What this task involves » Check every line in the records below for the word "Click" and report how many have it, nothing more.

──────── Data for this task

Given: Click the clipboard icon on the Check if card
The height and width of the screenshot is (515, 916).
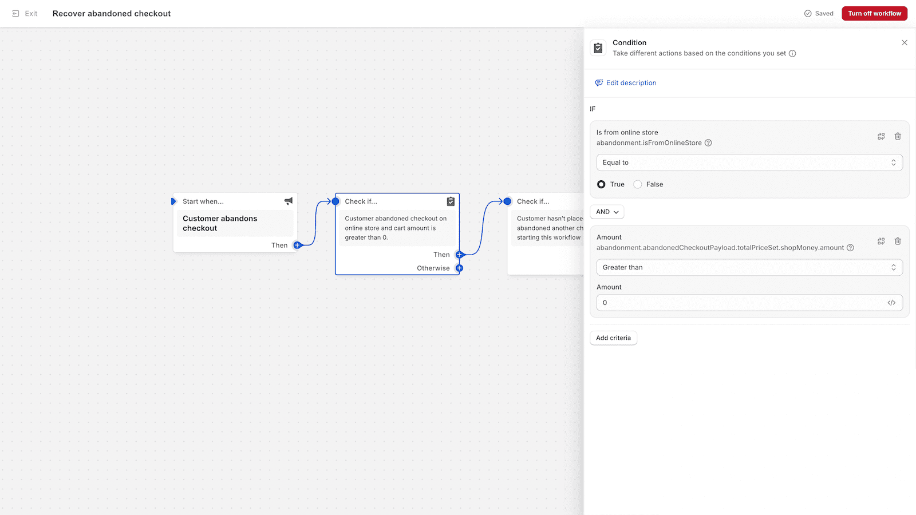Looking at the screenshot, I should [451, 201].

────────────────
──────── Data for this task

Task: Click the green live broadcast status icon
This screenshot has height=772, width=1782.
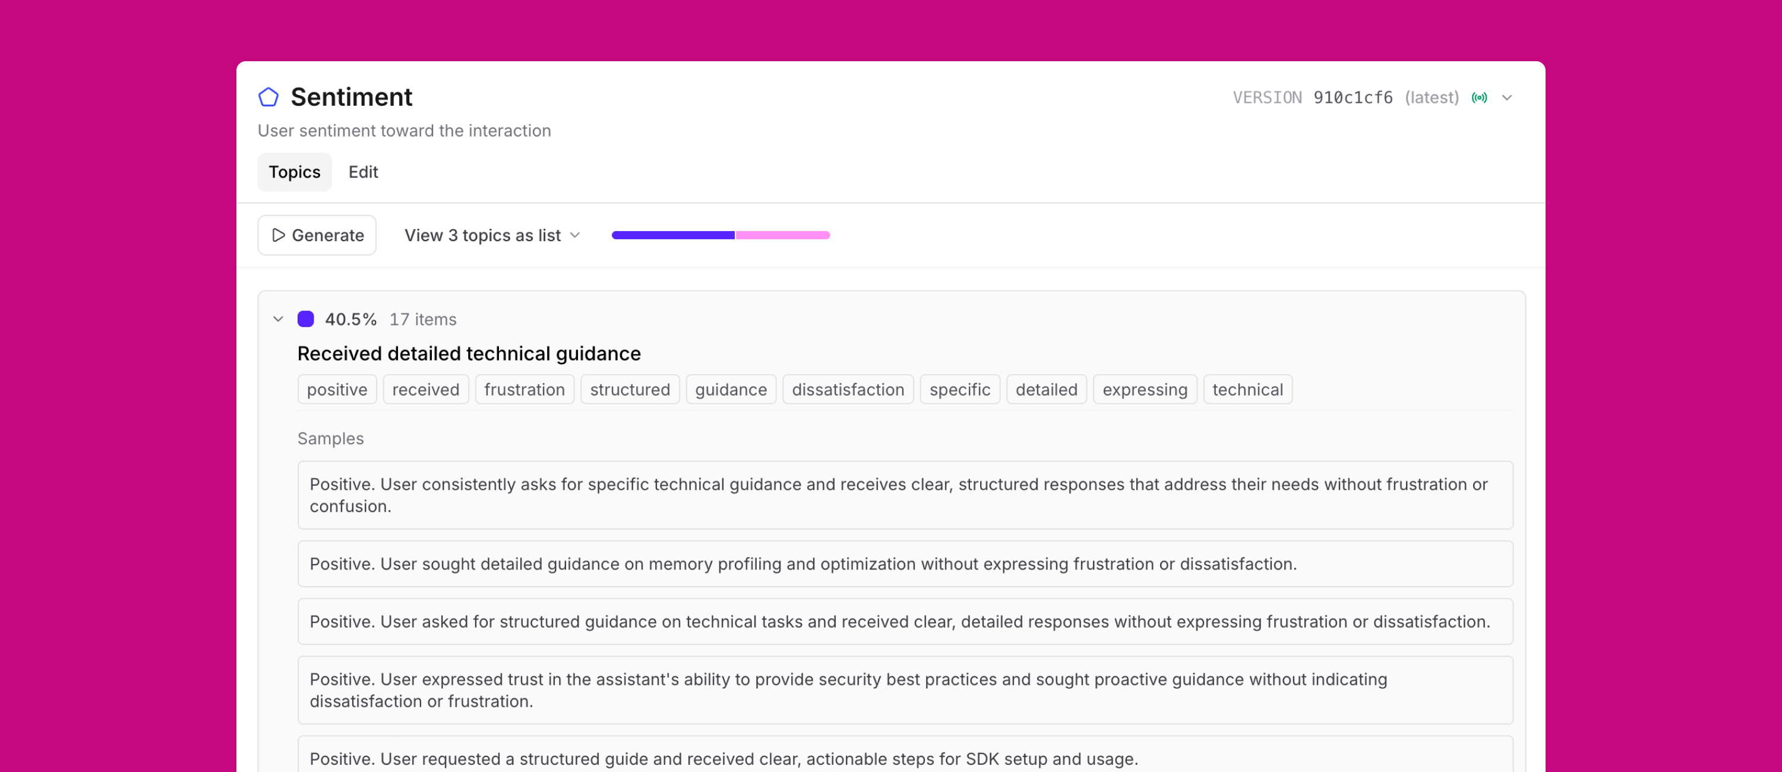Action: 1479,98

────────────────

Answer area » 2